# TASK TO CARRY OUT
Find the line that contains "常见问题解答（FAQ） (95, 1015)"; please output it and each line after it, exactly as shown, up to the end of the entries below, skipping pictures.

___ SOURCE DATA ___

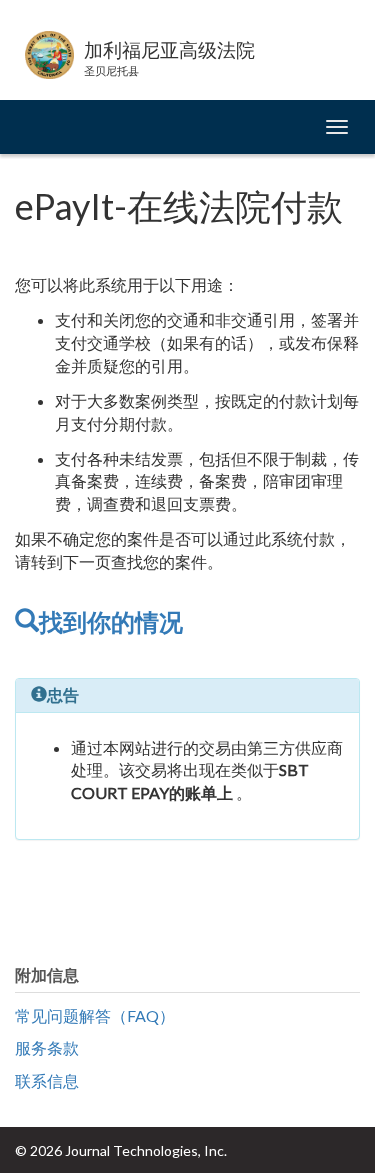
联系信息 (47, 1080)
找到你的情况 (111, 621)
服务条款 (47, 1047)
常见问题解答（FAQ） (95, 1015)
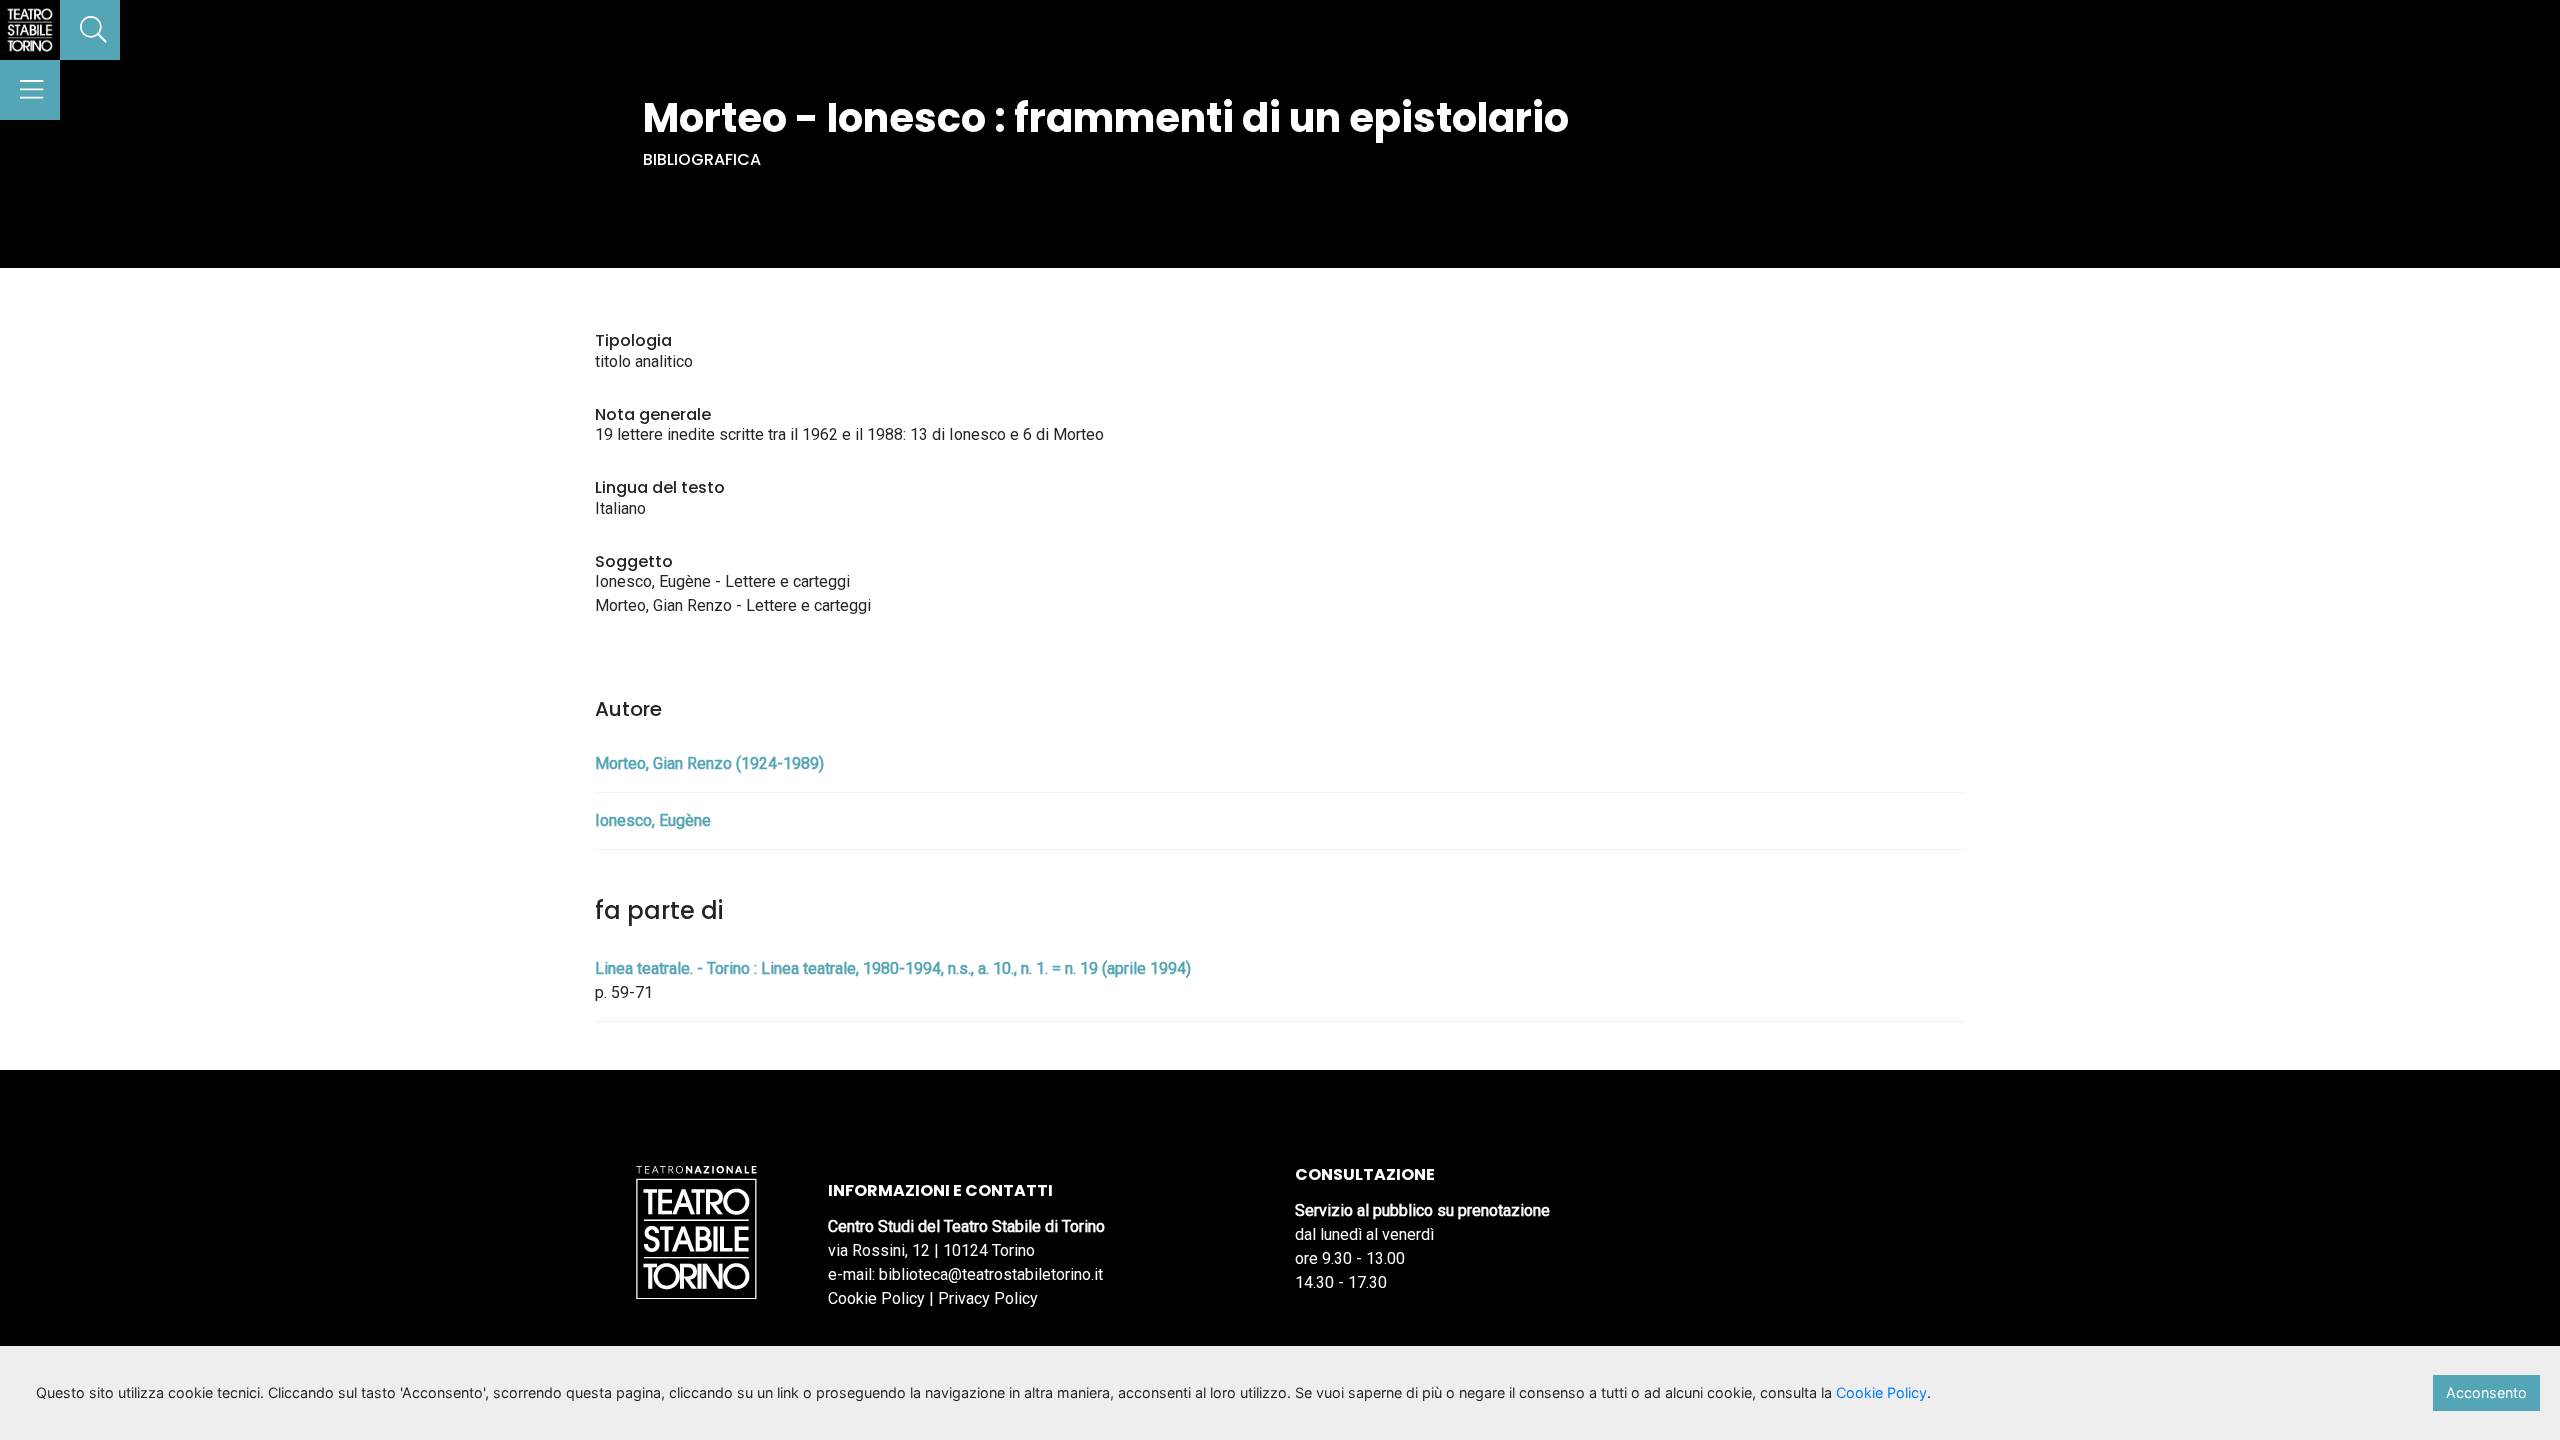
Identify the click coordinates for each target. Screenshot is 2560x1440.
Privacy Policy (988, 1298)
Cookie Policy (876, 1298)
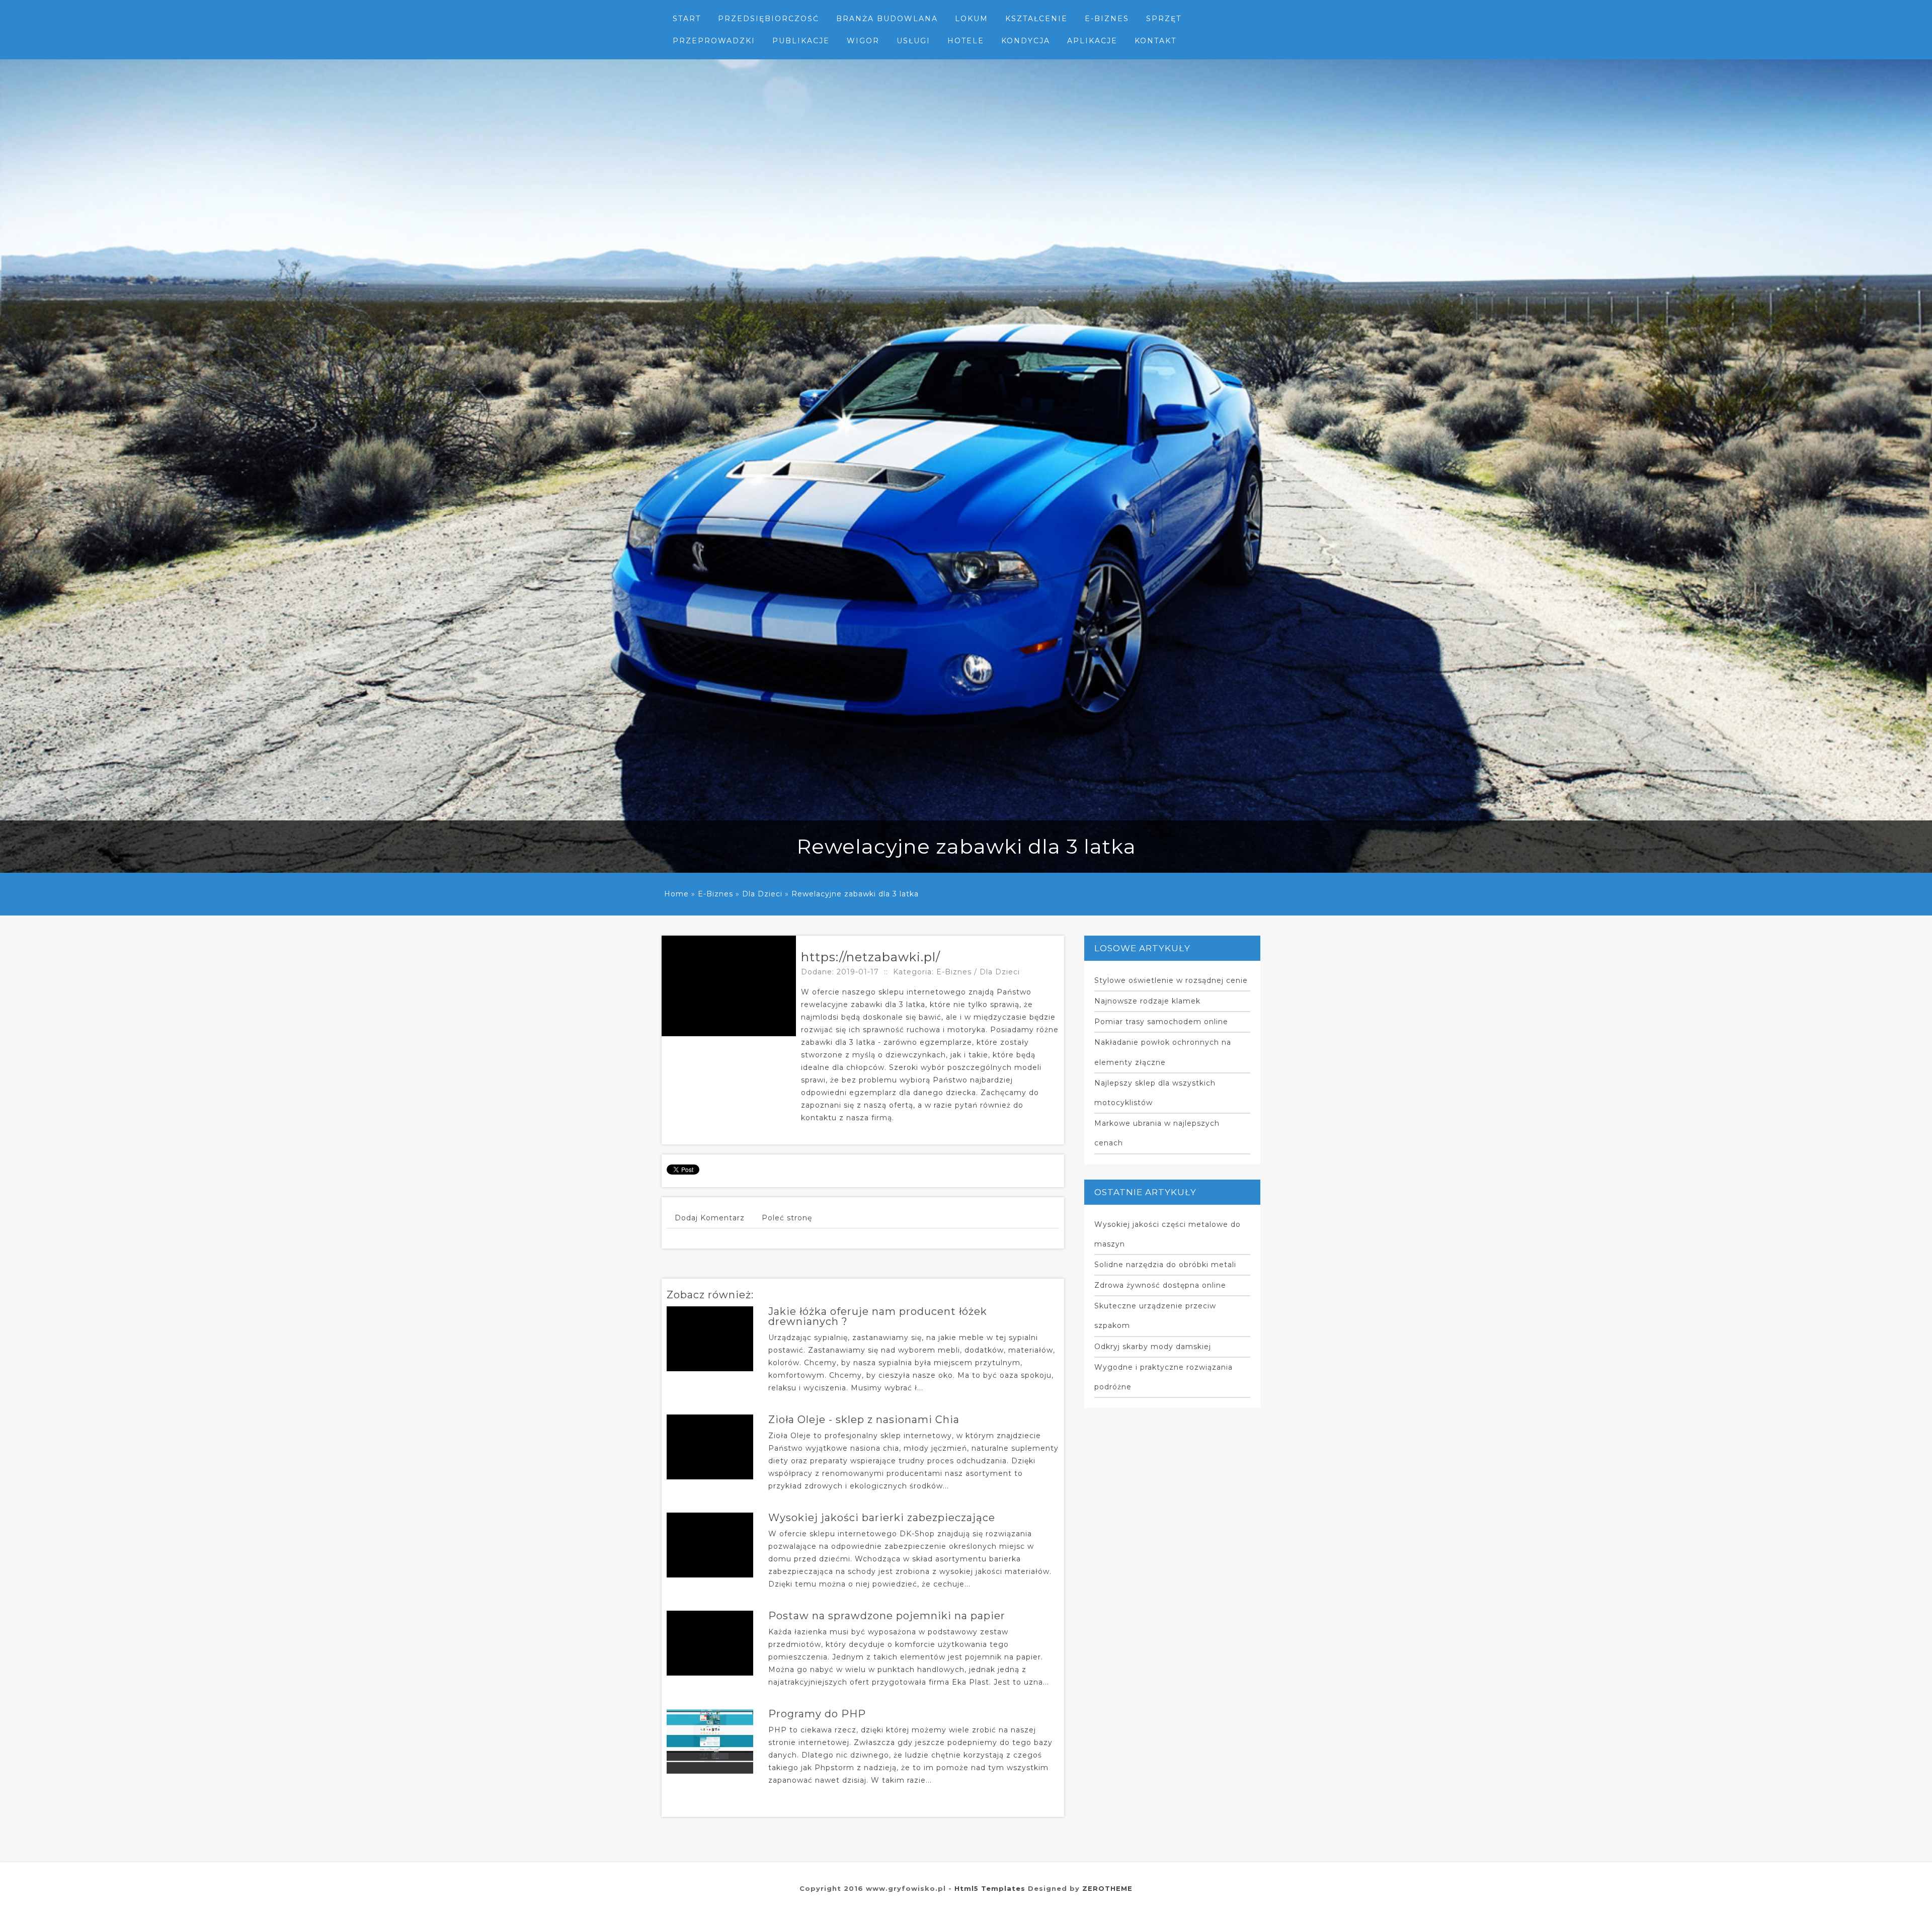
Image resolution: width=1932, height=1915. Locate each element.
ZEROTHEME (1107, 1888)
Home (676, 893)
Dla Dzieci (762, 893)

___

# RESPONSE TO THIS EXERCISE
常见问题解答（FAQ） (95, 1015)
Identify the click coordinates for each target. Screenshot is 2560x1440.
Privacy Policy (988, 1298)
Cookie Policy (876, 1298)
Image resolution: width=1932, height=1915. Locate each element.
ZEROTHEME (1107, 1888)
Home (676, 893)
Dla Dzieci (762, 893)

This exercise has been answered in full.